Taken together, we can see all three features of an experiment make extraordinary demands on the skills and power of the researcher and make experiments a very complex form of research.
Blinding
Before moving on, there are two important aspects of control in medical or obstetric research that need to be highlighted, as they are becoming more important in assessing the rigour of those experimental designs with clinical interventions and objectively measured outcomes. These are allocation concealment and blinding. At the start of a study, as individuals are being allocated to the experimental or control group, it is essential that those carrying out the allocation cannot anticipate the group to which the next person will be allocated. This is so they do not tamper with who goes where, on the basis of their knowledge of what the person might receive.

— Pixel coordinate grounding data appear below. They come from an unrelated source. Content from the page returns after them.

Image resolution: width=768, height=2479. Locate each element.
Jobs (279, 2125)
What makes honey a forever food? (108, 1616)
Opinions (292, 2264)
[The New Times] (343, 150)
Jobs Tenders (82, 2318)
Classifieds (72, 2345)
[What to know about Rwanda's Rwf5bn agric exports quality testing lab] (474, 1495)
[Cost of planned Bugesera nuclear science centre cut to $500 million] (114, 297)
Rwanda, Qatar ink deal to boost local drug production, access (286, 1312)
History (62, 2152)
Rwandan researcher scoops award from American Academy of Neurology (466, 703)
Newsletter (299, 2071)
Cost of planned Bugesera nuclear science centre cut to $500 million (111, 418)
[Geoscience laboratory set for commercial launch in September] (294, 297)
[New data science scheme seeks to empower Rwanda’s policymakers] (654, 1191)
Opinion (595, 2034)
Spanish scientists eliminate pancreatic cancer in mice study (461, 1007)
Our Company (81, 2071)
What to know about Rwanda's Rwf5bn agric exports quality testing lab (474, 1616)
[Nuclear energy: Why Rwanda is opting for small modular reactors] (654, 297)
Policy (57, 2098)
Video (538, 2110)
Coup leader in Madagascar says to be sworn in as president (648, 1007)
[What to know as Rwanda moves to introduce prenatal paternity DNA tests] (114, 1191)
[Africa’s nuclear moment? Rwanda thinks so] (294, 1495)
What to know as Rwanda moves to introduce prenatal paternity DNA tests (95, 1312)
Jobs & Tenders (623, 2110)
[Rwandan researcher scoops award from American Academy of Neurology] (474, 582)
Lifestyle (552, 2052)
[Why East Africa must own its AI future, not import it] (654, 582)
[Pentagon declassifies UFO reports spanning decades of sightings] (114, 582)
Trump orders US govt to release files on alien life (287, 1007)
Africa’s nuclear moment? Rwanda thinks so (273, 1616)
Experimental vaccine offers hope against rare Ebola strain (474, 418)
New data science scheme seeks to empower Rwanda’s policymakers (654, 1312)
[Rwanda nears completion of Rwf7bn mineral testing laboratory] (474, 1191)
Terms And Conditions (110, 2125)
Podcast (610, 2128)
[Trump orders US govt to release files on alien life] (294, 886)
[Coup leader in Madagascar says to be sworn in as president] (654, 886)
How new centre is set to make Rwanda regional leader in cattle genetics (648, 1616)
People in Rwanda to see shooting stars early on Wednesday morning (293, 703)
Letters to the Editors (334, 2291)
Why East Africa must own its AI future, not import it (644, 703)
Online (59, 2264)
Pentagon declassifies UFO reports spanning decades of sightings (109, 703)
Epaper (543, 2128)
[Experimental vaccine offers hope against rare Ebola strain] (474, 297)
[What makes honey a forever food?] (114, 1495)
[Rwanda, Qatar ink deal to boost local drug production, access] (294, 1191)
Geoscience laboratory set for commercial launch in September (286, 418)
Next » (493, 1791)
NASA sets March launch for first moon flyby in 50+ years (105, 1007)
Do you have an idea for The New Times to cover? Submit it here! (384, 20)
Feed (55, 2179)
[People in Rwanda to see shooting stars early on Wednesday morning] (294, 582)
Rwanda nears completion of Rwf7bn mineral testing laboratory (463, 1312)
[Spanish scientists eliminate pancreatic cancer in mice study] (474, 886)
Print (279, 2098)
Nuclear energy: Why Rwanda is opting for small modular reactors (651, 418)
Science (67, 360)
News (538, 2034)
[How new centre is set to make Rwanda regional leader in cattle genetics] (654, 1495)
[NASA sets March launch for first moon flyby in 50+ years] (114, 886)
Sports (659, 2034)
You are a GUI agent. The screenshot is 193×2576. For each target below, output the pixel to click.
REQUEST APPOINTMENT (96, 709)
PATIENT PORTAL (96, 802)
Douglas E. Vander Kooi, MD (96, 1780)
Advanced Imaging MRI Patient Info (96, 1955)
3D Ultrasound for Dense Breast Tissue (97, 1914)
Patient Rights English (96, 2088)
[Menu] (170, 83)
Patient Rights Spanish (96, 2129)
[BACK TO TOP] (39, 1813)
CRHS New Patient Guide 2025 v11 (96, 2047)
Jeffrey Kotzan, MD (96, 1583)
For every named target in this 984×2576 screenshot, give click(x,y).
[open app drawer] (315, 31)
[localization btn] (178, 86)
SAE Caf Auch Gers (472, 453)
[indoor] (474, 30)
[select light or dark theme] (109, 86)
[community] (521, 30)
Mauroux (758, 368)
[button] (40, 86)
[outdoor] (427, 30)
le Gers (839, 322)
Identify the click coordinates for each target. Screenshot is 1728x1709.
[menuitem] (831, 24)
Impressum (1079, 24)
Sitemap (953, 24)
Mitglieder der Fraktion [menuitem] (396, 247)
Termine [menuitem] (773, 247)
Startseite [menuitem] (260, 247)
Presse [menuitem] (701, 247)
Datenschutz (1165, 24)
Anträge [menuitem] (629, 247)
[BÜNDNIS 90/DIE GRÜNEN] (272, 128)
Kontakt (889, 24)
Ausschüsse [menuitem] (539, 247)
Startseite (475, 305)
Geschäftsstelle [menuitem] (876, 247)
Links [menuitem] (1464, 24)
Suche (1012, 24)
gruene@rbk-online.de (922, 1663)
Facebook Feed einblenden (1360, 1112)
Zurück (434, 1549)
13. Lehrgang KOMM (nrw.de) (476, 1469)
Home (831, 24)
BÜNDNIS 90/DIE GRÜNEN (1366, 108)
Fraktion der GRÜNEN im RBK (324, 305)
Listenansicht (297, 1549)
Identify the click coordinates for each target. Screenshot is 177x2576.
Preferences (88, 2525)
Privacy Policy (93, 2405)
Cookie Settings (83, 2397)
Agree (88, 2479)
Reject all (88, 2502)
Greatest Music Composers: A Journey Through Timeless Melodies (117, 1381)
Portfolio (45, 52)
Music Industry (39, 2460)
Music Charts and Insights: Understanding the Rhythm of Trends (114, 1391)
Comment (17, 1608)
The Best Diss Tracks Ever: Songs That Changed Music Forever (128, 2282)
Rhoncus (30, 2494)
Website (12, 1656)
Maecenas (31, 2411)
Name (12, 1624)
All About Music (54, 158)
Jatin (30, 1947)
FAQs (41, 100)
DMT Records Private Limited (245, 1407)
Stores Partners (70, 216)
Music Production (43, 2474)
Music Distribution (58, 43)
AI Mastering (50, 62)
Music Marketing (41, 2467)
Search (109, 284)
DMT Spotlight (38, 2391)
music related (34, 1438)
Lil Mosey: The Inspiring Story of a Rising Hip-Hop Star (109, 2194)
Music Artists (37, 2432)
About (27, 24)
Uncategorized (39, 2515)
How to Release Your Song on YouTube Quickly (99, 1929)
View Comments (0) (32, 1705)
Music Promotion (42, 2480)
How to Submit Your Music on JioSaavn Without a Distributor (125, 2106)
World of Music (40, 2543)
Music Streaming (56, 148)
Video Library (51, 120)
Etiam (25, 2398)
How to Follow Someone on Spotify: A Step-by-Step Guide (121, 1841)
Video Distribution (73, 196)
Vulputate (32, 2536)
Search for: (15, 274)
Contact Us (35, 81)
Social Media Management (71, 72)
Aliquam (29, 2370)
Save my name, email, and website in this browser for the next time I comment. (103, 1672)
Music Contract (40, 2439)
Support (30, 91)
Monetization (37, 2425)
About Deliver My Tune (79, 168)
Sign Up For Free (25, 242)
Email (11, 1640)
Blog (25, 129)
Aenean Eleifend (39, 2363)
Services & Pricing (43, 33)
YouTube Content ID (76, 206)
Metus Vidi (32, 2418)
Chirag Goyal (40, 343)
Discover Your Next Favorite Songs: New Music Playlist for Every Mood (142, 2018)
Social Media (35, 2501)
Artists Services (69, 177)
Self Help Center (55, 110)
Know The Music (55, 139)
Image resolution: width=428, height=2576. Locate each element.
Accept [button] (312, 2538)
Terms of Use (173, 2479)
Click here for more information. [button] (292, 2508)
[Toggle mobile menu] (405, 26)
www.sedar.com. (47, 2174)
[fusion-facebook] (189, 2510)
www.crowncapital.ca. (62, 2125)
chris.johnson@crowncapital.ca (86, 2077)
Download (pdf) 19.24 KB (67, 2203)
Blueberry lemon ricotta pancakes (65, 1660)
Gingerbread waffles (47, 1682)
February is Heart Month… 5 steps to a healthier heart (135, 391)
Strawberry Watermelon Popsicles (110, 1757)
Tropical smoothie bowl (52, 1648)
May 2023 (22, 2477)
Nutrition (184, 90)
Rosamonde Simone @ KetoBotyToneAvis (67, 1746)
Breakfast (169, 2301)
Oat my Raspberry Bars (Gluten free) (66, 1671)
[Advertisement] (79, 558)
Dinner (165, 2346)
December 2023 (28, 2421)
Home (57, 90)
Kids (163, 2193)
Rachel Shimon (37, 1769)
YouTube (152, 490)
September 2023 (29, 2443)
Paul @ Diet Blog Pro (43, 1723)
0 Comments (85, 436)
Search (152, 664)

Blinding or masking means that those in the study do not know the intervention or treatment an individual has received. This is an attempt to maintain the objectivity of the method by protecting the results from the accusation that they are inaccurate as they have been spoilt or compromised by poor design. Using sealed envelopes so that it is not possible to anticipate the allocation until the envelope has been opened is frequently used in clinical trials to avoid the problem of allocation concealment. Blinding is more complicated and involves more people, as the risk of bias can come from several sources. It involves the risk of people acting differently if they know to which group the individual has been allocated during the course of a clinical trial. Smith (2008) suggests that if masking is not carried out adequately there is an increased chance that measurement estimates can be subconsciously raised in favour of the experimental intervention. Single blinding is where either the person receiving an intervention or the person measuring the outcome is shielded from knowing whether the individual was in the experimental or control group. Double blinding is where both the study individual and those providing care or measuring the outcome are unaware to which group the individual was allocated.